The electoral day lived on Saturday in Nigeria, where more than 93 million citizens were called to vote, took place without hardly any major incidents, but it was peppered with delays, technical problems and irregularities that have caused some polling stations to reopen this Sunday to allow voters to exercise their right. Specifically, the polls reopened in certain locations in at least three states. Cross River, Bayelsa and Borno. The most important deficiencies were the failures of the machines that had to identify voters through facial or fingerprint recognition, introduced for the first time in these elections, and the lack of electoral material. In Goza (Borno), an armed group attacked the city and interrupted voting operations, causing five injuries.
As polling stations closed their doors on Saturday, supporters of the three main candidates began uploading results from their own polling stations to social media. With the passing of the hours, the INEC has begun to publish the count of a handful of polling stations for an insignificant moment, a circumstance that has been raising the tension given the expectations created around these elections, in which not only are elected a new president, but also the members of the two legislative chambers. Several citizens published, also on social networks, videos and comments about violent incidents and intimidation at some polling stations, which, although they did not reach the level of previous elections, have caused concern among electoral observers.
Peter Obi, 61, managed to achieve great popularity, especially among the youngest, with a speech of hope, his campaign slogan, and very combative against corruption and waste. The former governor of the small state of Anambra, the only Christian of the three big candidates (the other two are Muslims), led a vibrant electoral campaign that evidenced the pull of him even in the northern states, with a Muslim majority.

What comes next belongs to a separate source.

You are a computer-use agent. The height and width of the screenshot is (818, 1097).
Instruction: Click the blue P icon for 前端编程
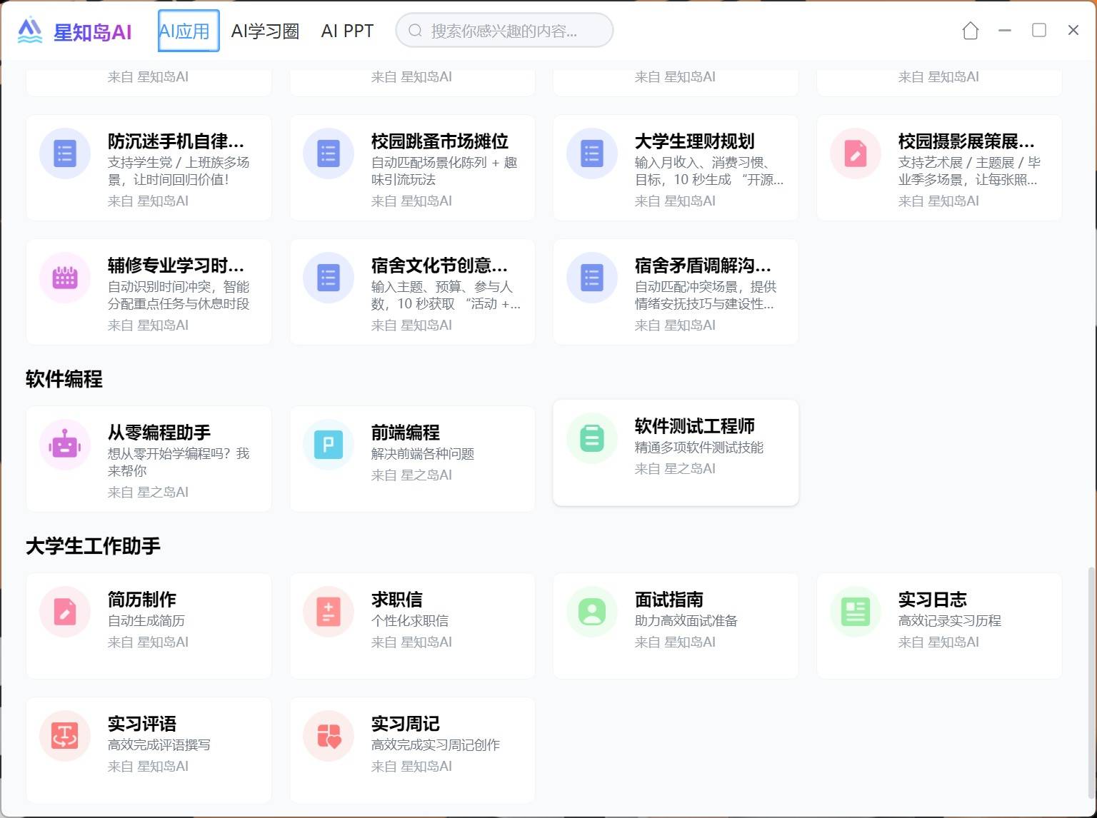tap(329, 445)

The ethnic component is another factor to take into account. Obi is an Igbo from the Biafra region, a community that has never come to power and still suffers from a certain stigma due to Nigeria’s civil war in the late 1960s. However, he is not a outsider. In 2019, he ran for vice president for the PDP and in 2022 he tried to be the candidate of this party. When Abubakar was elected, he went to the Labor Party.
The Nigerian electoral system establishes that for a candidate to be proclaimed the winner in the first round, he must obtain at least 25% of the votes in 24 of the 36 States of the country, plus Abuja, the federal capital. As there are three candidates with serious aspirations, as is the case, experts predict that there are many options for the elections to be decided, except by surprise, in a second round, which would take place 21 days after the announcement of the results. Bola Tinubu, the APC candidate, has experience as governor of the State of Lagos, one of the most populous and richest in the country, for eight years, as well as the structure of a party that has been in power for two legislatures. can. For his part, Atiku Abubakar, well known as the country’s vice president in the time of Olusegun Obasanjo, has the strength of his immense fortune and his image as a successful businessman.